Foster care system in Manatee County has urgent need for more foster parents.
On Jan. 1, 2014, Mia Pompey woke up and asked herself, “What is my purpose?”
As a family support worker at the Sarasota YMCA’s Safe Children Coalition, she wondered, “I work in this, so why can’t I give back?”
Now, the Heritage Harbour resident is in her sixth year as a foster parent.
Kristen Kandel, recruitment specialist with the Safe Children Coalition, said about 1,500 children are being served by the coalition across Sarasota, Manatee and DeSoto counties. There were 96 children waiting in shelters or group care who need foster homes as of Feb. 5, and there’s a need for more foster parents, she said.
“There’s so many people who can make a difference,” Kandel said. “We really do have a need.”
Kandel also noted that of the children who are placed into a permanent home, 89% in Manatee County and 93.4% in Sarasota County do not re-enter foster care within 12 months of their placement.
Pompey, who has three children of her own, helps address the need. In her time as foster parent, she has fostered 12 children. She said her instructions were to treat them as her own.
“How could you not?” she asked.
Pompey and her best friend, Carlton Arms’ Desiree Brown, met when they worked at a youth shelter. They are now both therapeutic foster parents, with Brown being a foster parent for about two years. As therapeutic foster parents, they received additional training in the process, and they take in children who might have higher needs. That might include mental health or behavioral needs.
"Nobody wants the troubled kids. That’s all right. I’ll take them. I’ve been working with at-risk kids for 15 years."
— Desiree Brown, foster parent
“It’s a little bit more than the average foster parent would deal with,” Kandel said. “Some kids just have hard needs.”
Pompey and Brown, who are both family support workers for the Safe Children Coalition, were licensed through a subcontractor for the Safe Children Coalition, Camelot Community Care, to avoid a conflict of interest.
The decision to be licensed as a therapeutic foster parent was simple for Brown.
“Everybody wants the normal kids,” she said. “Nobody wants the troubled kids. That’s all right. I’ll take them. I’ve been working with at-risk kids for 15 years.”
Brown’s sentiment appears to be true. There’s a higher number of traditional foster home beds — the number of children that can be fostered — licensed by the Safe Children Coalition compared to the number of therapeutic foster home beds (318 to 45), according to the Florida Department of Children and Families. Statewide, the trend persists (9,916 to 928).

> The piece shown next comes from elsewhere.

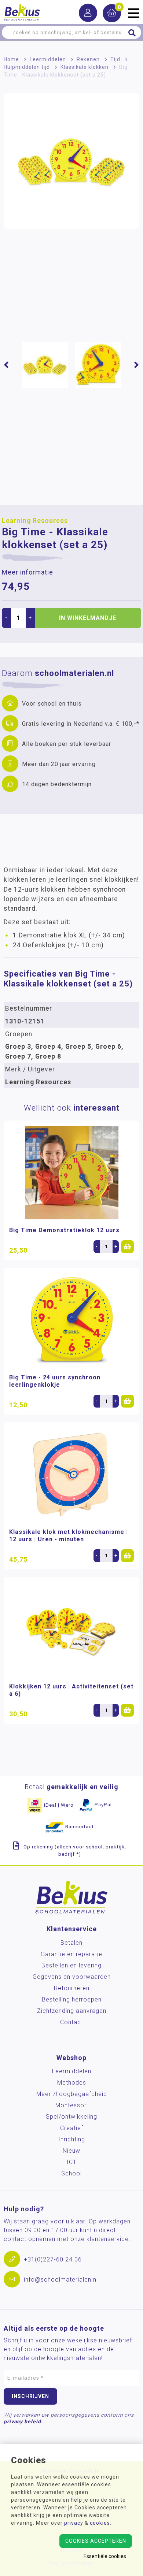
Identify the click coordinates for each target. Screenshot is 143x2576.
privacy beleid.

Both Brown and Pompey have had their share of crises during their time as foster parents.
One of Brown’s foster children, a 9-year-old boy, went through a phase where he threw a tantrum every time he didn’t get his way. He’d kick and scream and hit himself, but Brown was there to help.
“I would have to sit and hug him for one, two, three, four hours until he fell asleep,” she said.
Pompey’s foster kids had similar tantrums, but each expressed their emotions differently, and Pompey had to handle them differently. Some needed space, others she also had to sit and hold and get them to calm down out of their emotionally tense moment.
“You have to take a deep breath, first of all, and get them to calm down,” she said.
Brown echoed that, noting that she finds her motivation in seeing the change and growth in a child.
“If I’m going to help them, I’m going to go all out,” she said.
While the number of licensed foster homes in the Safe Children Coalition network is among the highest ever at 197 homes caring for 271 children as of November, there’s still a need for more foster parents, Kandel said.